Mira lo que has hecho, decía esa mirada.

Mira lo que tenemos y estás a punto de destruir, decía esa mirada.

Los niños no se separaron de ella mientras se descalzaba y se quitaba la chaqueta. Coloqué su pequeña maleta junto a la pared. Puse la mesa, comimos sin dirigirnos la palabra, la conversación se desarrollaba entre los niños y nosotros. Estaban entusiasmados y contentos de tenerla en casa. Después nos sentamos en el salón a ver juntos la programación infantil. Al cabo de un rato me miró y dijo:

The knife.

No sabía a qué se refería. A veces hablaba en inglés cuando no quería que los niños se enterasen, algo que yo nunca hacía y que no me gustaba. Ahora no era eso lo que me preocupaba, claro, sino aquella cara blanca y los ojos llorosos, que de alguna manera tendrían algo que ver con el cuchillo.

—En la novela —dijo—. The knife.

—¿Qué significa eso, mamá? —preguntó Vanja.

—Estoy hablando con papá —contestó Linda—. De algo que él ha escrito.

¿Un cuchillo? ¿Qué clase de cuchillo? ¿Había escrito yo algo sobre un cuchillo?

—¿A qué te refieres? —le pregunté.

—El que te dio Geir —respondió—. A nadie le dan un cuchillo si no es para usarlo. Una pistola en el primer acto se dispara en el último.

¿Geir?, pensé. ¿Qué tenía que ver con esto él y su regalo?

—¿Qué pistola? —quiso saber Vanja.

—Estamos hablando de una obra de teatro —le contesté.

—Una buena obra de teatro —apuntó Linda.

Cuando acabó la televisión, ella les leyó un cuento a los niños. Yo estaba sentado en la terraza, con el alma helada. Cuando se durmieran, Linda y yo tendríamos que hablar. Había notado todo el tiempo su furia y su tristeza reprimidas. Cuando los niños se durmieran, les daría rienda suelta.

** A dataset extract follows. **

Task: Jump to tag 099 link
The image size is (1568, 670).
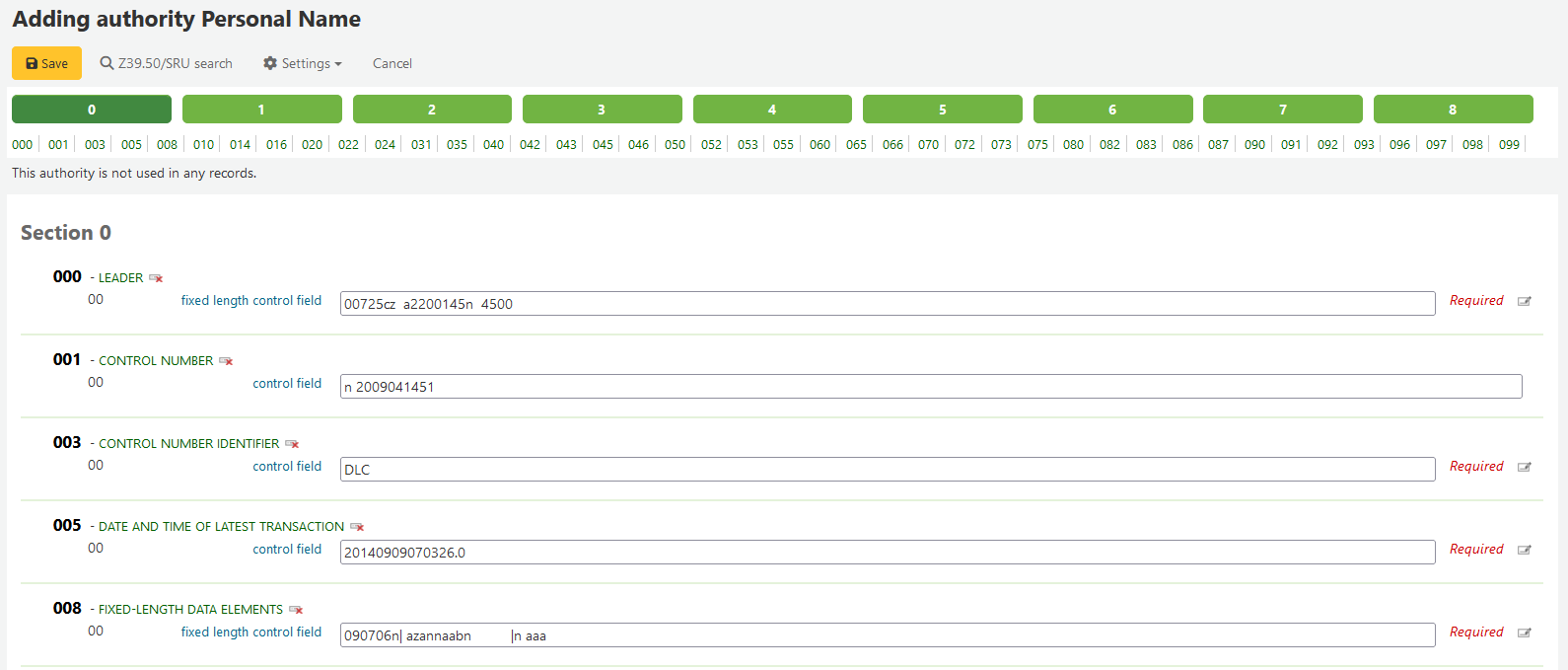Action: click(1509, 144)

No podía seguir allí sentado. No quería que ella pensara que estaba relajado, despreocupado de todo. De modo que me levanté y entré en el salón, me senté en el sofá, oí sus buenas noches dentro, las protestas de los niños porque no querían que se fuera aún, que no tenían sueño, que no podían dormirse. Se oyeron golpes por todo el piso, era Vanja, que estaba tumbada boca arriba, golpeando la pared con los talones.

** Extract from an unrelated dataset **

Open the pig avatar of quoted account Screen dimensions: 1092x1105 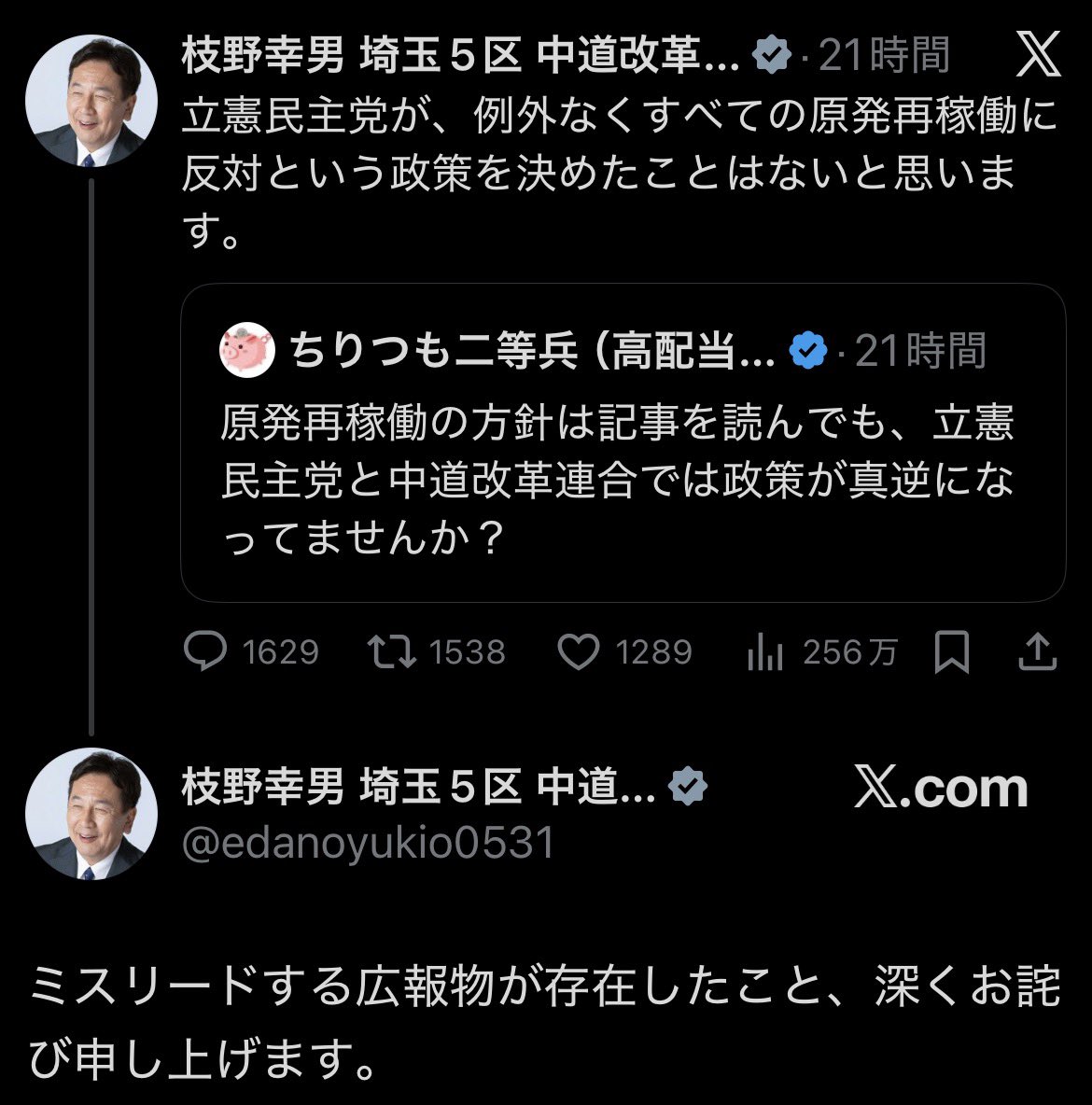pos(247,352)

Linda fue a la cocina. Abrió el grifo y cogió agua, abrió un armario, sabía que estaba preparando té. Al momento sonó el zumbido del hervidor de agua. Luego entró con una taza grande en la mano y se sentó en el sofá, al otro lado de la mesa, frente a mí. Me miraba fijamente. Yo sentí náuseas.

—¿Qué querías decir con eso del cuchillo? —le pregunté.

—Él te lo dio para que yo me lo clavara. Quería que yo desapareciera. ¿No lo entiendes? Es un vampiro. No tiene vida propia. Vive a través de ti. ¿Crees que es una casualidad que te diera ese cuchillo?

—Era lo más bonito que él se podía imaginar —contesté.

Linda resopló.

—No se trata de Geir —dije—. Se trata de mí y de ti.

—Con él colgado de nuestros hombros —dijo ella.

—No —dije—. Él es mi único cobijo fuera de la familia. Como lo es Helena para ti.